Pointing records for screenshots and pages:
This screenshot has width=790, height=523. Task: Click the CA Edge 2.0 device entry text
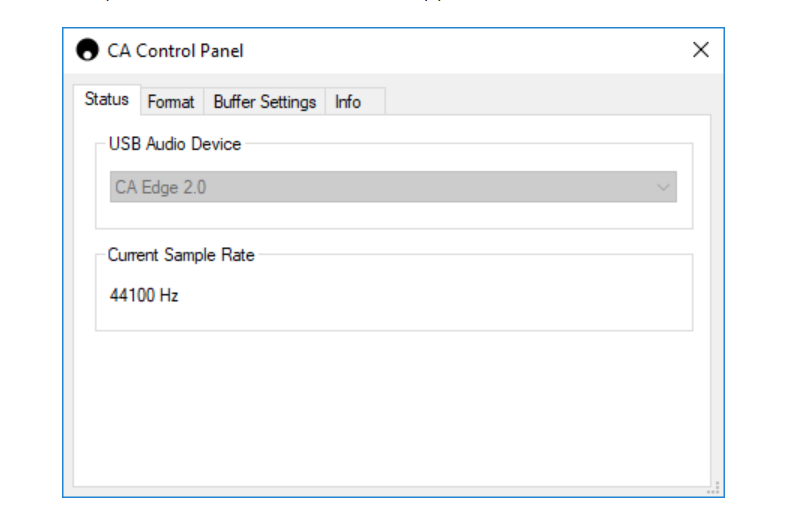coord(160,187)
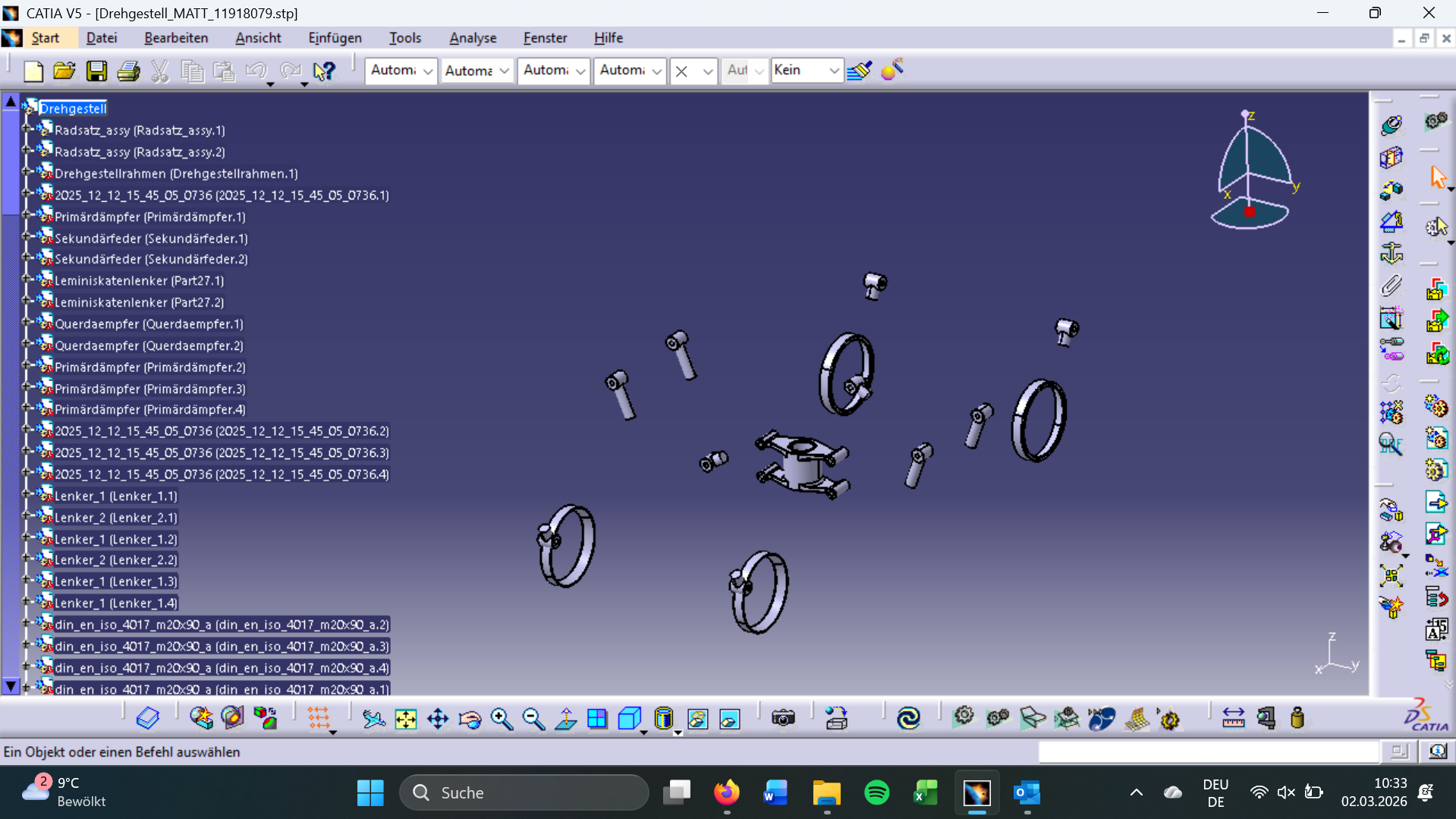The image size is (1456, 819).
Task: Click the Print icon
Action: (128, 71)
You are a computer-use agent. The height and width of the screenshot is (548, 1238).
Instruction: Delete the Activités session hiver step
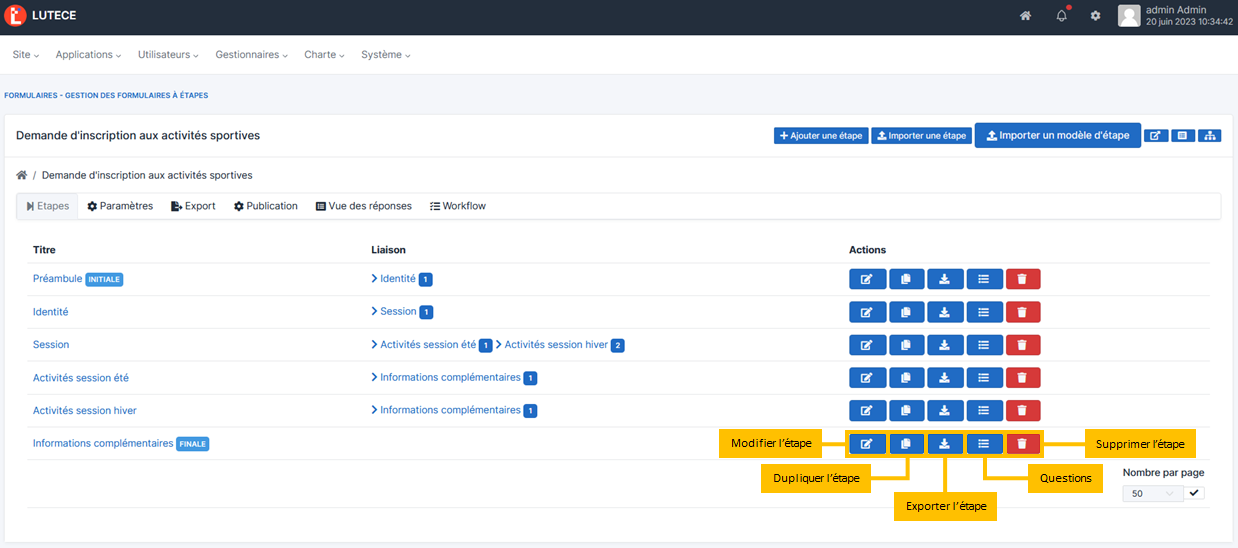(1022, 411)
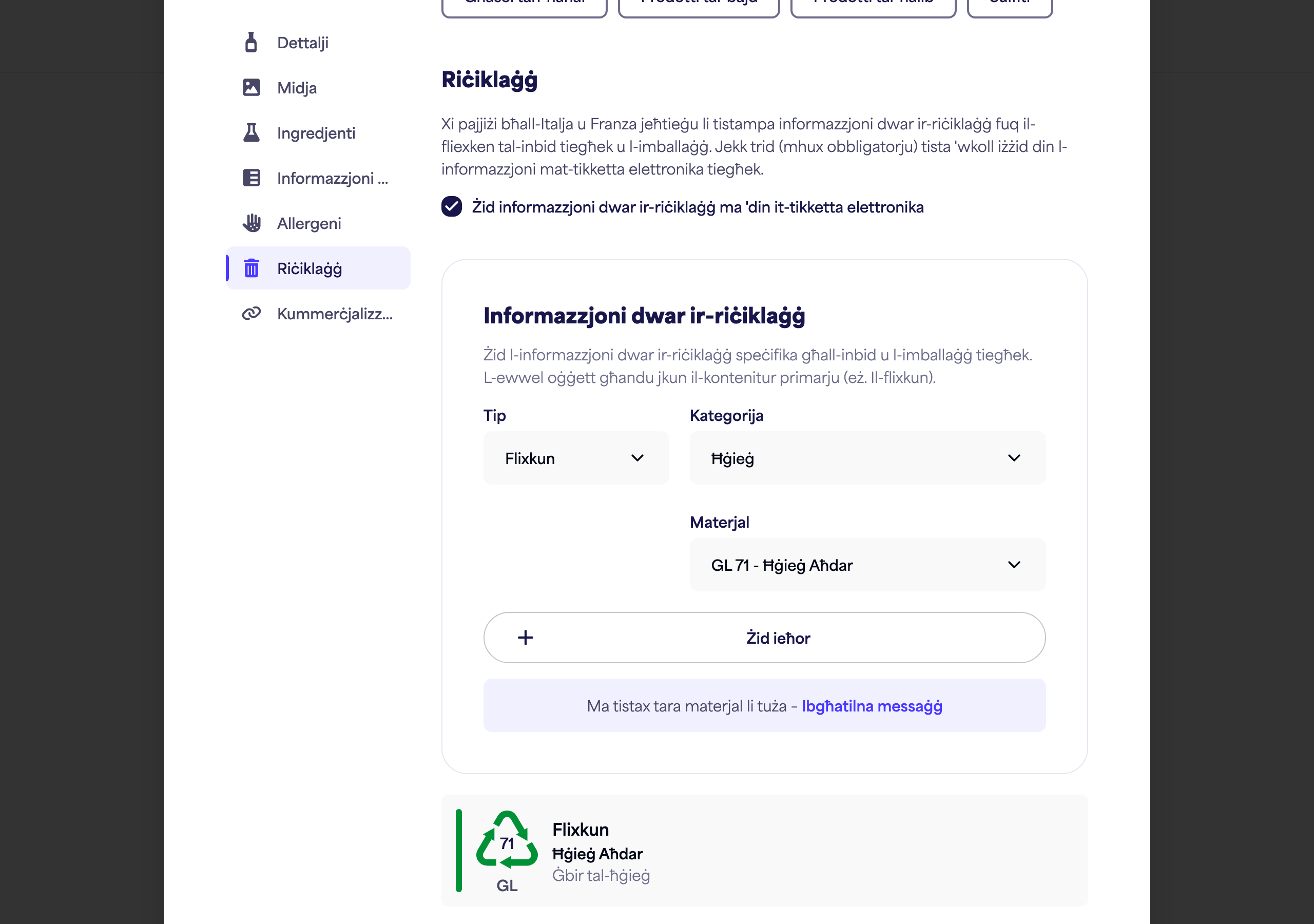Click the Żid ieħor button
This screenshot has height=924, width=1314.
(x=764, y=638)
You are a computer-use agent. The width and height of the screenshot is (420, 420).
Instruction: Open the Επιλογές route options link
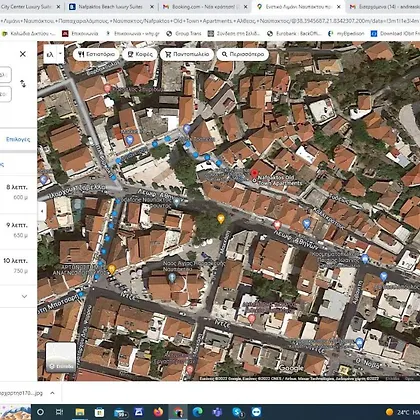tap(18, 139)
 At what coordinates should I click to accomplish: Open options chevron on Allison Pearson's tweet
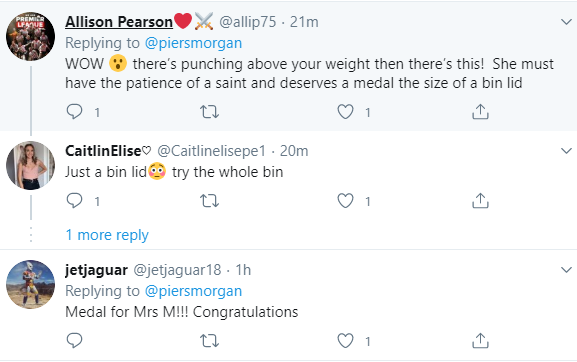[566, 22]
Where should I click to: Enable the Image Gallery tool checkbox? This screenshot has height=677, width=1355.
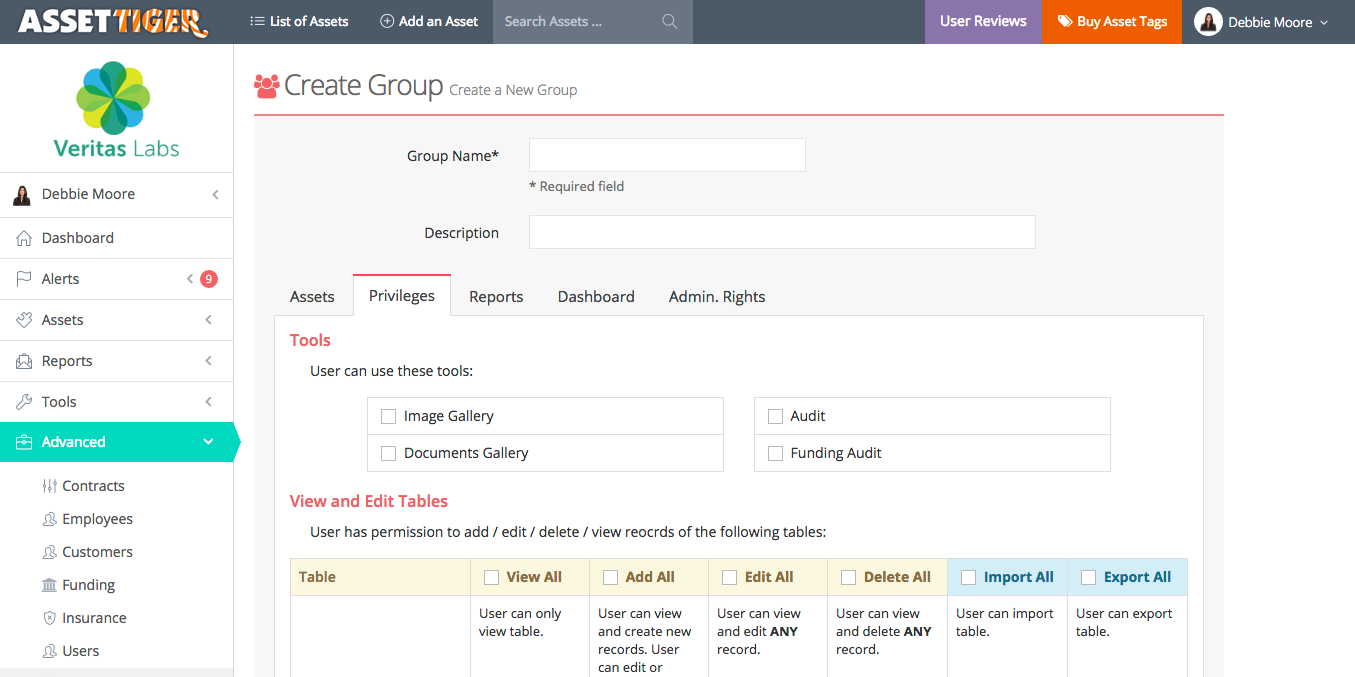point(388,415)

*What is needed*. Arrange the items from the line containing "Where should I" through the end of the items as a two-column CSV with headers input_text and coordinates. Give one row per item, put each value in a single quoted field with line breaks replaced by spaces, and leave the pictures out.

*Finished task*.
input_text,coordinates
"Where should I click to: Enable the Image Gallery tool checkbox? This screenshot has height=677, width=1355.","point(388,415)"